# Mario Or Sonic



## JamesBertie (Oct 16, 2009)

Post who you think is better


----------



## Josh (Oct 16, 2009)

Mario.


----------



## [Nook] (Oct 16, 2009)

Mario.


----------



## Conor (Oct 16, 2009)

Mario.


----------



## Ricano (Oct 16, 2009)

neither


----------



## DevilGopher (Oct 16, 2009)

Mario was good until nintendo screwed him up, so now I say sonic.


----------



## Dantheman500 (Oct 16, 2009)

SONIC!!!!!!!


----------



## ipodawesum (Oct 16, 2009)

DevilGopher said:
			
		

> Mario was good until nintendo screwed him up, so now I say sonic.


and sonic has been doing a lot better these days?


----------



## DevilGopher (Oct 16, 2009)

ipodawesum said:
			
		

> DevilGopher said:
> 
> 
> 
> ...


True...


----------



## GetSumSunBK (Oct 16, 2009)

Mario was the best. i hate sonic. sorry don't flame me


----------



## Thunder (Oct 16, 2009)

Mario is still pretty good, but Sonic started sucking after SA2B


----------



## Irock (Oct 16, 2009)

I grew up with the NES, N64 and Gamecube. Never owned a Sega system. I'm obviously going to vote Mario.


----------



## Pear (Oct 16, 2009)

Neither. I never could stand either of those series.


----------



## JamesBertie (Oct 16, 2009)

Irock said:
			
		

> I grew up with the NES, N64 and Gamecube. Never owned a Sega system. I'm obviously going to vote Mario.

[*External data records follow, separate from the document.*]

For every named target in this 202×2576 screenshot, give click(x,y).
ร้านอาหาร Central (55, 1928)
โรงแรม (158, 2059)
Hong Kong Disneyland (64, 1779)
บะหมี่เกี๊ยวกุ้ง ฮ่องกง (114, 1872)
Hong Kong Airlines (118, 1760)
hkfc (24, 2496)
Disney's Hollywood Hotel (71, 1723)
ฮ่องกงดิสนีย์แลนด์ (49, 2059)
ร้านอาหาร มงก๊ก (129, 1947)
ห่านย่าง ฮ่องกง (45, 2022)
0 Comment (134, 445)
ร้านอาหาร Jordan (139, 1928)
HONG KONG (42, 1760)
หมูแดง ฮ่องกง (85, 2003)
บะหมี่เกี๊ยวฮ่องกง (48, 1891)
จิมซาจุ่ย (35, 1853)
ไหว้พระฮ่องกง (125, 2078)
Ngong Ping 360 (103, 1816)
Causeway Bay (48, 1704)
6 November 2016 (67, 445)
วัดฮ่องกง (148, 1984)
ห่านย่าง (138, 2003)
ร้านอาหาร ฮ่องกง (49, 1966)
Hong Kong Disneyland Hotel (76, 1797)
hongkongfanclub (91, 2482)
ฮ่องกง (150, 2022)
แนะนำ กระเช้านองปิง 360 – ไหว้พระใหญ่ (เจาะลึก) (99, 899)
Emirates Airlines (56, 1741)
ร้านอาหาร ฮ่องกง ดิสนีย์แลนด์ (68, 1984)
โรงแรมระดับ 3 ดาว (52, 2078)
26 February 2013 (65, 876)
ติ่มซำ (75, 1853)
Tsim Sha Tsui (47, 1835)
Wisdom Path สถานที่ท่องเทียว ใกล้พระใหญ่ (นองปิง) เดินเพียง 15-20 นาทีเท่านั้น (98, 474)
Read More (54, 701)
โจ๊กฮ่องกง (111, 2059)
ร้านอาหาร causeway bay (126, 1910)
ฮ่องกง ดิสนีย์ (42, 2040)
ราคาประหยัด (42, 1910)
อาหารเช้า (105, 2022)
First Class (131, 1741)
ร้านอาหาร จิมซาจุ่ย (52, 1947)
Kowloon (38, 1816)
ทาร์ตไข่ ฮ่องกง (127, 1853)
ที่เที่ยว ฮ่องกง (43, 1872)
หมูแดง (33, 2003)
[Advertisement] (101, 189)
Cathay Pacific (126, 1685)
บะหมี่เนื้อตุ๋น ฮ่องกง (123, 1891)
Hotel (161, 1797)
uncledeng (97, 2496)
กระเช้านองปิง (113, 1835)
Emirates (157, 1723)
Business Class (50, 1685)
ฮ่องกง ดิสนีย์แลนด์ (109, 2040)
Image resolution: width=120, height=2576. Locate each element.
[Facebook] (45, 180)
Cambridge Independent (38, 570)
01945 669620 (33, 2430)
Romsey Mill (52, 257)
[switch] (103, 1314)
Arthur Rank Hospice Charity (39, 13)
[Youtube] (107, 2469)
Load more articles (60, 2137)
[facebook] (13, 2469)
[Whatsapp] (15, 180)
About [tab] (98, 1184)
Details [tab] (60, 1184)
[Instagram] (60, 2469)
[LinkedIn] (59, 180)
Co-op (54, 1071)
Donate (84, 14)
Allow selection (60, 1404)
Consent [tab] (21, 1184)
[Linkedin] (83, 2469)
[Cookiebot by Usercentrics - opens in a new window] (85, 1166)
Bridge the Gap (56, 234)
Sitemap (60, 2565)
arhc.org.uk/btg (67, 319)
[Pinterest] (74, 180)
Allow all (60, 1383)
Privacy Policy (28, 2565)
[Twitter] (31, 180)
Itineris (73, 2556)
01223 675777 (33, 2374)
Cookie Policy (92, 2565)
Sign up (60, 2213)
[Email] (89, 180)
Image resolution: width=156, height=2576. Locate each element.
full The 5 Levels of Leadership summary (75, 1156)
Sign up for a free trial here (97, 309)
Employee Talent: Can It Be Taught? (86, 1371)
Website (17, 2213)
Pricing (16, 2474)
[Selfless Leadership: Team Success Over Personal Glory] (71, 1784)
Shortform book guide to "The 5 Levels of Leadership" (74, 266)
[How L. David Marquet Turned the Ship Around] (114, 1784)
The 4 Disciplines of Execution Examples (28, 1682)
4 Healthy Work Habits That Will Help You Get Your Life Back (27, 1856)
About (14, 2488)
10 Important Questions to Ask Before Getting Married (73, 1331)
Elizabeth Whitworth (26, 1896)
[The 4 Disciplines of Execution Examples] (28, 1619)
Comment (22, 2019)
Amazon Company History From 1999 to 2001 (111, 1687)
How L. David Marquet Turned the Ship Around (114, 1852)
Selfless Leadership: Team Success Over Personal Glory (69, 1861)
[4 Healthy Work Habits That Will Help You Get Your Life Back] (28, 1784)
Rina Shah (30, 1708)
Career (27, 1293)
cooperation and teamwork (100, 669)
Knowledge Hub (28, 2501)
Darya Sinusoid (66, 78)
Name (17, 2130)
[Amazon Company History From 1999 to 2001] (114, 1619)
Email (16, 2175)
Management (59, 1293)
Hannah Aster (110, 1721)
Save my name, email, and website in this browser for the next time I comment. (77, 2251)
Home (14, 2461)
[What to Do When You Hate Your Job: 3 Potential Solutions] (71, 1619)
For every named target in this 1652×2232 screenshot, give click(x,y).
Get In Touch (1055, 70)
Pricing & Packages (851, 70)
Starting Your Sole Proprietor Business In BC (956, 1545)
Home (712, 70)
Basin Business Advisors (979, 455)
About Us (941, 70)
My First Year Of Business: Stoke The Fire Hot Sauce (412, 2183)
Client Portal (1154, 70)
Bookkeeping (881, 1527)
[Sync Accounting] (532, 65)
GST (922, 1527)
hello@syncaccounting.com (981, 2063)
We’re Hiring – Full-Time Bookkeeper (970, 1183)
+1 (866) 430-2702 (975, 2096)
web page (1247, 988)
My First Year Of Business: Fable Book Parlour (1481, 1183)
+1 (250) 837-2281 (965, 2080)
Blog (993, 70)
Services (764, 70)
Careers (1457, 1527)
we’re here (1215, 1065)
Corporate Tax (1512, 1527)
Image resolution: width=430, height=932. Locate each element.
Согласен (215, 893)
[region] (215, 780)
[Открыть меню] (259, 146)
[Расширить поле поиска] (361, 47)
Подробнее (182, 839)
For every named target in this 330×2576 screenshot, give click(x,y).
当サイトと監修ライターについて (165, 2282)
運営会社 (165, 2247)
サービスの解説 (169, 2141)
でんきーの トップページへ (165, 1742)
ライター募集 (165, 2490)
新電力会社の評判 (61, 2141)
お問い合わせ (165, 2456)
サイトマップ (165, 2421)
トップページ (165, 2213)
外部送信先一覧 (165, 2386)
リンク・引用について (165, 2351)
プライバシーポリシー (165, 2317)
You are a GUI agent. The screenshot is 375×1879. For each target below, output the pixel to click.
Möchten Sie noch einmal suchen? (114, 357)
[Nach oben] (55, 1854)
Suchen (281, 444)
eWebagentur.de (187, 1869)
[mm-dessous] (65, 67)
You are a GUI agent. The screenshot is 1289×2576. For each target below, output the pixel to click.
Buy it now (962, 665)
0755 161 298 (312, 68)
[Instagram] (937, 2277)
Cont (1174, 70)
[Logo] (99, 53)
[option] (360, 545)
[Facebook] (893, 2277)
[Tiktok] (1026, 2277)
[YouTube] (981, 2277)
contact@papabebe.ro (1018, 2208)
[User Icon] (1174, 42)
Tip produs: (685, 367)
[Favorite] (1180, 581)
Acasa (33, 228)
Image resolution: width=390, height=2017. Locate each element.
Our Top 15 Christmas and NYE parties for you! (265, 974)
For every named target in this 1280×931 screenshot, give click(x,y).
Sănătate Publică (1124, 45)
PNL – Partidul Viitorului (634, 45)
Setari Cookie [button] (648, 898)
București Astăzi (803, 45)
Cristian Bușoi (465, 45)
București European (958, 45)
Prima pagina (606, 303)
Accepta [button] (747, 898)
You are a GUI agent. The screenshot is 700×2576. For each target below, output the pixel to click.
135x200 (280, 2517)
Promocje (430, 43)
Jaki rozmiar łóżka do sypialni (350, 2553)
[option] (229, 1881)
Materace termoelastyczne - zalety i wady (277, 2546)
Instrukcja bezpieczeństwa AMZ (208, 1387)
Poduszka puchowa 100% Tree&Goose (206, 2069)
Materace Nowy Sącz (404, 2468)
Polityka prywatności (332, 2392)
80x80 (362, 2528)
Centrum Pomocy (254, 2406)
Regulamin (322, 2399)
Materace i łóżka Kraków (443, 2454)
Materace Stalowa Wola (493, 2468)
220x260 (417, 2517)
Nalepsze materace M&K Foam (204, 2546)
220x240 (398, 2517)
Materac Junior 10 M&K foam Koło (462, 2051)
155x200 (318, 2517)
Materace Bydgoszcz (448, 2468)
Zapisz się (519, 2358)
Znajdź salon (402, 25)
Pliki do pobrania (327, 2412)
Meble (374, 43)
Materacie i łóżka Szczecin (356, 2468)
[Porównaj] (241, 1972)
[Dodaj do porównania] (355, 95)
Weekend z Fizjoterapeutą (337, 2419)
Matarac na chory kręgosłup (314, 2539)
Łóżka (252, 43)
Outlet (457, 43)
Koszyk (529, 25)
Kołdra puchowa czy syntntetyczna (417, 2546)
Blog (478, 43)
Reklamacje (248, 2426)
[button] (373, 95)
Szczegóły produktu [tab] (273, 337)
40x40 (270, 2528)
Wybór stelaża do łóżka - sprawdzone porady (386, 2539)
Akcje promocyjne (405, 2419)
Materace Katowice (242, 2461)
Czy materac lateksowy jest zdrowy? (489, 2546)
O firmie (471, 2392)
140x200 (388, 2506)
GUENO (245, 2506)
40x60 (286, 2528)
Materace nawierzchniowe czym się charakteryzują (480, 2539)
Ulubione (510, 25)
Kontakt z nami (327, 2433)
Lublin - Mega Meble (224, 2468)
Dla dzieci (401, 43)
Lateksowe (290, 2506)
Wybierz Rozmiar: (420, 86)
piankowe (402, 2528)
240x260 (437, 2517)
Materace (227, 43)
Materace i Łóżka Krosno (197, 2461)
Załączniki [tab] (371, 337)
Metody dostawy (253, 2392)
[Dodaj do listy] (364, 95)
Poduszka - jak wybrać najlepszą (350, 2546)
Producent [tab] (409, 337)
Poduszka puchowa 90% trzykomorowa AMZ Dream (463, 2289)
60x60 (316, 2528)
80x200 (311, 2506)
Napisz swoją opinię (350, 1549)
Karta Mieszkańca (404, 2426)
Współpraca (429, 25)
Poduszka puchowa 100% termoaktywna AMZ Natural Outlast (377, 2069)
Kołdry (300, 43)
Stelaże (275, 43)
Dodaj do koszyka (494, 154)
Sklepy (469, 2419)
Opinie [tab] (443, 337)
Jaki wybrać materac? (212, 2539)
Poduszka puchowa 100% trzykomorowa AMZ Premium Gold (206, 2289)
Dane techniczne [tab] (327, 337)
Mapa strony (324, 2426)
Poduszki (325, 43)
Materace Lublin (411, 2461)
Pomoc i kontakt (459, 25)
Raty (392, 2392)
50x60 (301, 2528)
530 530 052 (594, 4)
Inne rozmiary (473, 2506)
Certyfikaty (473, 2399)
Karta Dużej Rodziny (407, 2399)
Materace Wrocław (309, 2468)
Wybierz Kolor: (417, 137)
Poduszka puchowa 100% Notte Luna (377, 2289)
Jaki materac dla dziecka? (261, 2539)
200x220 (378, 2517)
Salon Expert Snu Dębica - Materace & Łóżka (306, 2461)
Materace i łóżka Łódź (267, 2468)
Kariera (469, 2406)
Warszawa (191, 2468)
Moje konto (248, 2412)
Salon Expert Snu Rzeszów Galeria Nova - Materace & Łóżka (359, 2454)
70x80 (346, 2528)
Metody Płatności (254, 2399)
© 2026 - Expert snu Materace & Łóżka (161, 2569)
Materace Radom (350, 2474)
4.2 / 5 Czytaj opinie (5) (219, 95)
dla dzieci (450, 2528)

same i've never owned a sega system


----------



## Miranda (Oct 16, 2009)

Sonic, the old sonic. Not the new 3D crap version.


----------



## lightningbolt (Oct 16, 2009)

Sonic. Because Mario dies when he touches an enemy T_T


----------



## Josh (Oct 16, 2009)

Miranda said:
			
		

> Sonic, the old sonic. Not the new 3D crap version.


Ino. 2d sonic is better than the 3d one, More addicting.


----------



## 4861 (Oct 16, 2009)

Mario


----------



## Jrrj15 (Oct 16, 2009)

MARIO FTW!!! 
Personally I hate ALL sonic games -_-
even the 2d games all it is is running then at the end of the level you fight eggman basicly I dont know I hate sonic thats why I dont know many things about sonic


----------



## Peso (Oct 16, 2009)

Sonic's been sucking a lot ever since his Gamecube debut.So I vote Mario.


----------



## Sonicdan369 (Oct 16, 2009)

Sonic All the way. I grew up with Sega, watching my Dad play all the time and then playing myself. I eventually did better than he ever did. XP At one point, we had 4 Genesis's. 0_o


----------



## Peso (Oct 16, 2009)

I like Sonic for his comics not for his games.I grew up with the good Sega Genesis games.But now he's just been horrible lately.


----------



## Sonicdan369 (Oct 16, 2009)

Unleashed was pretty good, plus Project Needlemouse might do something for the series. The only game that I've recently seen sonic thats unplayable is probably '06. Secret Rings was decent, and even Heroes was good IMO.


----------



## Zex (Oct 16, 2009)

Dood!

Everyone knows that Goku is the best.


----------



## Sonicdan369 (Oct 16, 2009)

Zexion said:
			
		

> Dood!
> 
> Everyone knows that Goku is the best.


* never watched Dragon Ball* :|


----------



## Peso (Oct 16, 2009)

Sonicdan369 said:
			
		

> Unleashed was pretty good, plus Project Needlemouse might do something for the series. The only game that I've recently seen sonic thats unplayable is probably '06. Secret Rings was decent, and even Heroes was good IMO.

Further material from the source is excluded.